3.オーチャードグラスの新品種 「SB-O-9504」 

 出穂始が「オカミドリ」より2日遅い、晩生の採草用品種です。収量は「オカミドリ」より4%多く、また、すじ葉枯病や黒さび病に強いのが特長です。

 根釧地域では草種の特長として冬枯れしやすいので、これまで被害の少なかった圃場以外には利用しない方が無難でしょう。種子供給は平成16年からの予定です。 


4.新しい品種 ガレガ「Gale」  

 北ヨーロッパのエストニアから導入された「Gale」は、ガレガという牧草の品種名です。ガレガは、地下茎で越冬、増殖するマメ科牧草で、永続性に非常に優れるといわれています。

 播種後3ヶ年の合計収量はアルファルファより少ないですが、年次を重ねるごとに増収する傾向がみられ、3年目の収量は2年目の1.5倍となります。アルファルファの栽培利用法に準じて栽培できますが、9月から10月上旬にかけての刈り取りが翌年の生育に及ぼす悪影響はアルファルファより大きいので注意が必要です。 

 播種後の初期成育は非常に緩慢であるため、特に根釧地域では定着がむずかしいことがわかっており、定着率を高める栽培法の確立が今後の課題になっています。


新しい農業機械(畜産関係) 
1.テレハンドラ JD-3200

 供試機はアーム部分が直線的に伸縮するテレスコピックアームを装備したテレハンドラです。
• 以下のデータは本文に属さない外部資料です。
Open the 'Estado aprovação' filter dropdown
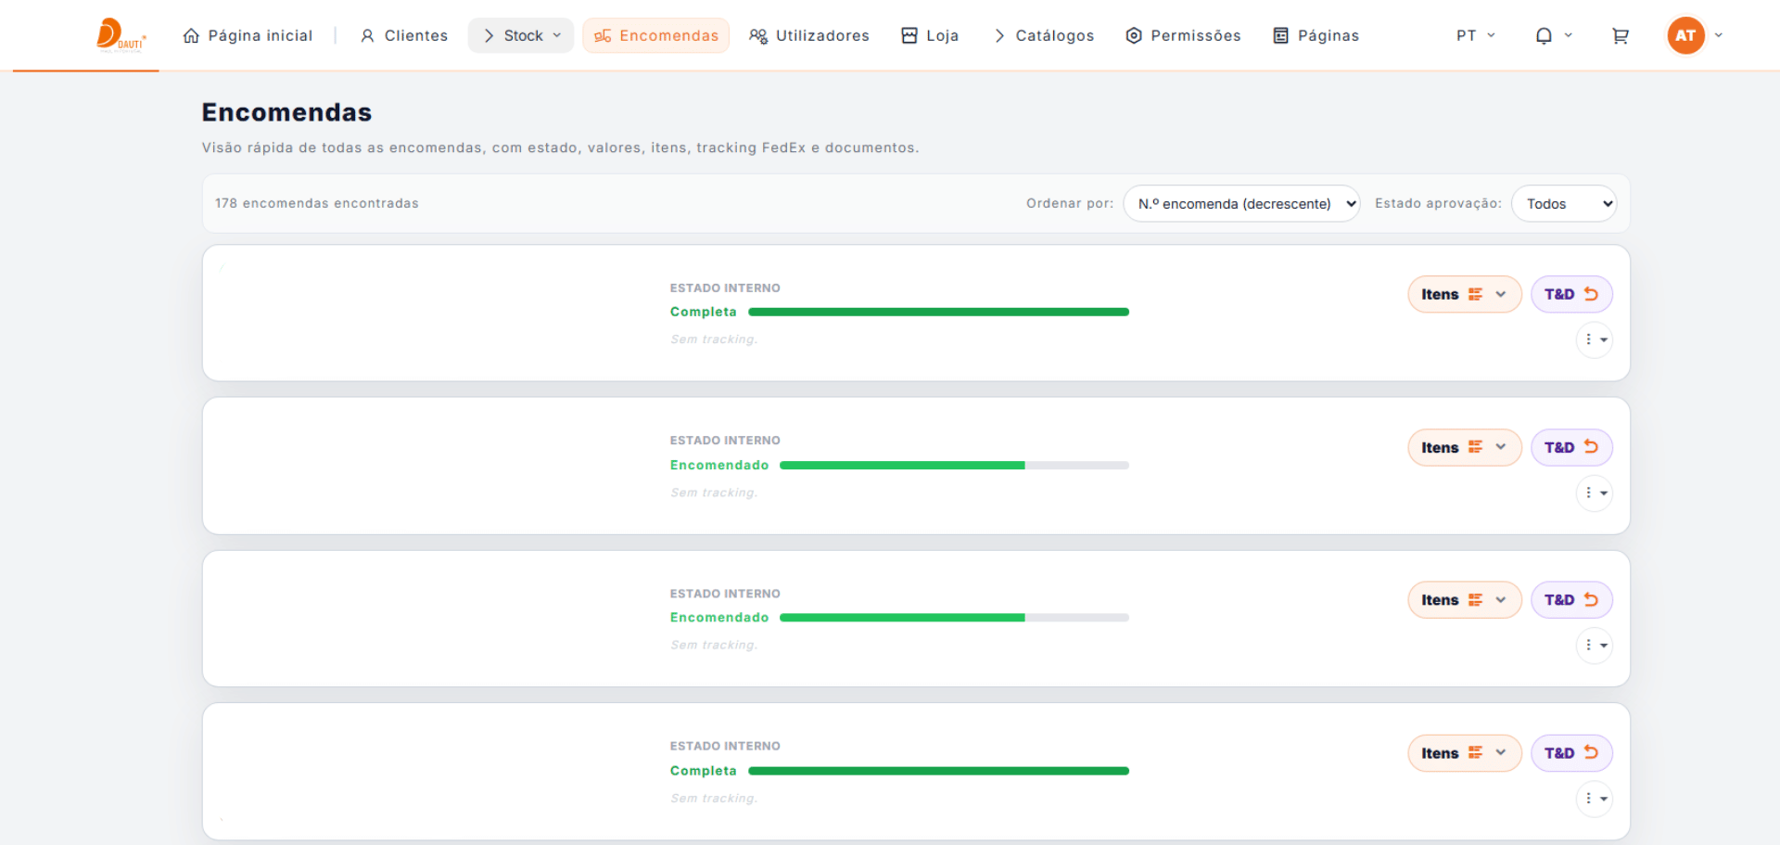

エンジン出力は100PSで最高速度は時速35kmとなっています。

 アームにアタッチメントを装着してベールの運搬や堆肥の切り返しができます。アームは2.76~4.27mの範囲で伸縮します。バケット取り付け部分における揚力は、アームを縮めた状態で3,210kgfで、けん引力は、3,259kgfでした。堆肥舎内の堆肥をすくい上げてトレーラに積み込む作業での堆肥積み込み作業能率は1時間あたり平均54.1t/hでした。


2.フォレージハーベスタ JD6850(チャンピオン6000付き) 

 供試機は8条刈りのロータリロークロップヘッダを装着した自走式フォレージハーベスタで、エンジン出力は480PSです。ヘッダ部の刈り幅は6.0m、折りたたみ時の幅は3.0mになります。1時間あたりの乾物処理量は作業速度1.46~2.15m/sでは39.8~59.0t/hでした。平均作業速度2.32m/sで伴車者への積み込み方式で作業すると、待機時間を除いた全作業時間は14.8分で、毎時処理量100.7t/h(22.3DMt/h)でした。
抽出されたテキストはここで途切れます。